Hacking LLMs: An Introduction to Mechanistic Interpretability

Track:: Machine Learning: Research & Applications
Type:: Talk
Level:: intermediate
Room:: South Hall 2B
Start:: 12:45 on 17 July 2025
End:: 13:15 on 17 July 2025
Duration:: 30 minutes

Abstract

Large Language Models (LLMs) have become transformative tools, reshaping industries and research alike. Yet, while their outputs can feel like magic, their inner workings remain opaque to most users. How do these models "think"? Can we untangle the layers of their reasoning processes?
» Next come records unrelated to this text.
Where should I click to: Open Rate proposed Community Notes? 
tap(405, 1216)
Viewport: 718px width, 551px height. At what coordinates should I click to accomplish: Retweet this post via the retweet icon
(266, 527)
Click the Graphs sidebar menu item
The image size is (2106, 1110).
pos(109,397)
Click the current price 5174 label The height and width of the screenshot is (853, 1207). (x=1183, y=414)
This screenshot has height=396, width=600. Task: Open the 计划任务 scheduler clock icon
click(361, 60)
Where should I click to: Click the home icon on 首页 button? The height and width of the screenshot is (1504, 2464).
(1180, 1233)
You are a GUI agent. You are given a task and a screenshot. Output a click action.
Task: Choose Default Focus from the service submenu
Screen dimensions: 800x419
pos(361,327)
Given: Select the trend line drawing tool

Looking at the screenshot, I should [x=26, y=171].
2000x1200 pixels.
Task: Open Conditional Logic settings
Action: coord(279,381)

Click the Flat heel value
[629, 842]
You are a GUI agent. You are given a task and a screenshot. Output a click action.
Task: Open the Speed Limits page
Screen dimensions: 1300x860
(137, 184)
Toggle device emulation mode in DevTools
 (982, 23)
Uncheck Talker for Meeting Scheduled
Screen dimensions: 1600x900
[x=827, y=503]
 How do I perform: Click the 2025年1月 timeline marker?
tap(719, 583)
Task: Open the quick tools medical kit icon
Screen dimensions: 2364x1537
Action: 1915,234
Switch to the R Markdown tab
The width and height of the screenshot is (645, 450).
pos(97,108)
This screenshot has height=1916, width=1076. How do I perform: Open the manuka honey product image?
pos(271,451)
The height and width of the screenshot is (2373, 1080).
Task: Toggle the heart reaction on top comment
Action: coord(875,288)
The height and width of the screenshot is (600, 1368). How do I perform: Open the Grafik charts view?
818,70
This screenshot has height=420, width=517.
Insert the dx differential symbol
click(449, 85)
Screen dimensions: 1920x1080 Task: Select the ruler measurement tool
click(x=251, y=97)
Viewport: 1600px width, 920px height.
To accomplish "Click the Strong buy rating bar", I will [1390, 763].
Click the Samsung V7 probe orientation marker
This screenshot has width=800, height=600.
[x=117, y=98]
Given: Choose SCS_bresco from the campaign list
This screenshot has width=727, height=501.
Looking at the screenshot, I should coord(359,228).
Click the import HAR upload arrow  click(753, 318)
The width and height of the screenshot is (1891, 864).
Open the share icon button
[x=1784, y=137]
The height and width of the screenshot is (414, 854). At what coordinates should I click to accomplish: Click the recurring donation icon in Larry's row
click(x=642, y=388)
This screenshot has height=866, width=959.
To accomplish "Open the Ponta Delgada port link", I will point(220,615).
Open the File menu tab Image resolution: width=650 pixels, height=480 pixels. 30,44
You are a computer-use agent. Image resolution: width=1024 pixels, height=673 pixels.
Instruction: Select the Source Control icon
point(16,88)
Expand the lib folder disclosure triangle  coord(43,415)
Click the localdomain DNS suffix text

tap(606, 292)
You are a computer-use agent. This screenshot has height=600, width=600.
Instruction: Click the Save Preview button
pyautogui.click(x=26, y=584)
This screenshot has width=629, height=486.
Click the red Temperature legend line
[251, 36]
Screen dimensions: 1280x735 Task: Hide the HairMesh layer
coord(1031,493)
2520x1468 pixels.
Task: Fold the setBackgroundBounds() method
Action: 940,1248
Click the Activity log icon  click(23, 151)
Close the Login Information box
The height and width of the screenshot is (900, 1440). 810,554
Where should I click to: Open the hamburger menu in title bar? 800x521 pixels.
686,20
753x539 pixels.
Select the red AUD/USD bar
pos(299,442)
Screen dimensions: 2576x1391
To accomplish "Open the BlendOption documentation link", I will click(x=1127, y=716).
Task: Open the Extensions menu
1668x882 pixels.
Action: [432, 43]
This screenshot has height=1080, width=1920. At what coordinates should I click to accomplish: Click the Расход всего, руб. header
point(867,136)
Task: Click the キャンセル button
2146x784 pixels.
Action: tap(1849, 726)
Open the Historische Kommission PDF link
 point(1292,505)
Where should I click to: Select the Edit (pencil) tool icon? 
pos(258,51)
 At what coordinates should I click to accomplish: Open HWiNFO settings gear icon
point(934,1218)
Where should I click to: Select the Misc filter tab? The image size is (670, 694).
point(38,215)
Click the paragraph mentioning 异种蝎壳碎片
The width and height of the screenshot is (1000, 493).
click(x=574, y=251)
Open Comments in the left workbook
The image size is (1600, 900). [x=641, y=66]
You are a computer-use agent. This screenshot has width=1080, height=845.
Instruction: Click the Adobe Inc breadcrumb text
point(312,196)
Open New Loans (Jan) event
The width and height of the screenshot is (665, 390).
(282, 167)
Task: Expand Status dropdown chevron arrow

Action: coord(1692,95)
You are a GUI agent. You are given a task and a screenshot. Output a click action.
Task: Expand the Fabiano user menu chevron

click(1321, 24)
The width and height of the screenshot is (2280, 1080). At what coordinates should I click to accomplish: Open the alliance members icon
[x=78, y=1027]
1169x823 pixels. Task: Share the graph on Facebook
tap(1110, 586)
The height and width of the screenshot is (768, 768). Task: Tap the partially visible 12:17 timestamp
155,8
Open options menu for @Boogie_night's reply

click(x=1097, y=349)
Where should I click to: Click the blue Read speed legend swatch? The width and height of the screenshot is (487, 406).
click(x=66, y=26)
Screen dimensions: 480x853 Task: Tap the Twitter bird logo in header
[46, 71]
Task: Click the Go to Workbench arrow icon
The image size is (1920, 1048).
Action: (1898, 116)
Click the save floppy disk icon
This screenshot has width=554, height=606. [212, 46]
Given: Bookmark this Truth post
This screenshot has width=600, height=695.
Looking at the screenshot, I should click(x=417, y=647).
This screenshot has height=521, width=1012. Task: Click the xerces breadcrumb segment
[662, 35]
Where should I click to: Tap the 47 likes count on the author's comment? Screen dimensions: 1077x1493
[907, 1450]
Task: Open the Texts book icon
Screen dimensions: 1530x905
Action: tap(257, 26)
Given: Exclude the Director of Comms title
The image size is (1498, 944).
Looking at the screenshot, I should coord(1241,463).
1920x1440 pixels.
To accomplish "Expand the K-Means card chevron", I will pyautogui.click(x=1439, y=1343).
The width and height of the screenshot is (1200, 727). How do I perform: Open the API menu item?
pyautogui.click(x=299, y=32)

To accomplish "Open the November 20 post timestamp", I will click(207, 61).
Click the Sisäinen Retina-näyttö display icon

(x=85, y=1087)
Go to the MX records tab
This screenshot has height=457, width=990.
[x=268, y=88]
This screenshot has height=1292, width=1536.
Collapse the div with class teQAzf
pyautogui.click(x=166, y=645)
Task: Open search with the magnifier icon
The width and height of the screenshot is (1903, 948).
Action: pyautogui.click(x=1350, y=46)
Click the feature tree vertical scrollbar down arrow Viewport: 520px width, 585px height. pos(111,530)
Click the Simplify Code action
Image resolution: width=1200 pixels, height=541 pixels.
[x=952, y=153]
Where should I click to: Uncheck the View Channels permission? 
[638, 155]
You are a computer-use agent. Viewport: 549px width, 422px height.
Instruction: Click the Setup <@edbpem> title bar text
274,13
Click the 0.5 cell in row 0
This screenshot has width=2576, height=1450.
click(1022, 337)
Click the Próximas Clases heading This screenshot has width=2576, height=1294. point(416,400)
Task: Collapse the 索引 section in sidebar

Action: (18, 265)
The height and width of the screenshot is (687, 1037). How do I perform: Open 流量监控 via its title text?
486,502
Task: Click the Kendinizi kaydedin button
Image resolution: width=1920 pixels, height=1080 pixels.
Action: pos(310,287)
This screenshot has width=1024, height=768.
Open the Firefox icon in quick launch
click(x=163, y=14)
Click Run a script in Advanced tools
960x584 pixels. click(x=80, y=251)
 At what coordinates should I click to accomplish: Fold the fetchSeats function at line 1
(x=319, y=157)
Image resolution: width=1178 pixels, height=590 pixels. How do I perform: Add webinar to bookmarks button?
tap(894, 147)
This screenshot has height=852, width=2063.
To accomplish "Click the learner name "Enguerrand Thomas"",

Step into the cutting-edge field of Mechanistic Interpretability, where we aim to decode the black box of LLMs into understandable, human-readable components. In this session, we will explore how researchers and practitioners dissect neural networks, uncovering the mechanisms behind their behavior. We will start with the foundational concepts, what Mechanistic Interpretability is and why it matters, before diving into practical tools and techniques. We will emphasize why this field is essential: from ensuring models behave safely and ethically to optimizing their performance and fostering trust in AI systems. Attendees will leave with a conceptual toolkit for interpreting LLMs and practical takeaways on how to start applying these insights in their own work using Python libraries like PyTorch, Transformers, and interpretability-specific tools. This talk assumes familiarity with AI fundamentals but introduces advanced concepts with approachable explanations. Whether you're a researcher, developer, or curious enthusiast, you’ll gain actionable insights and inspiration to engage with one of the most exciting frontiers in AI. No specialized hardware or prerequisites are required, just bring your curiosity!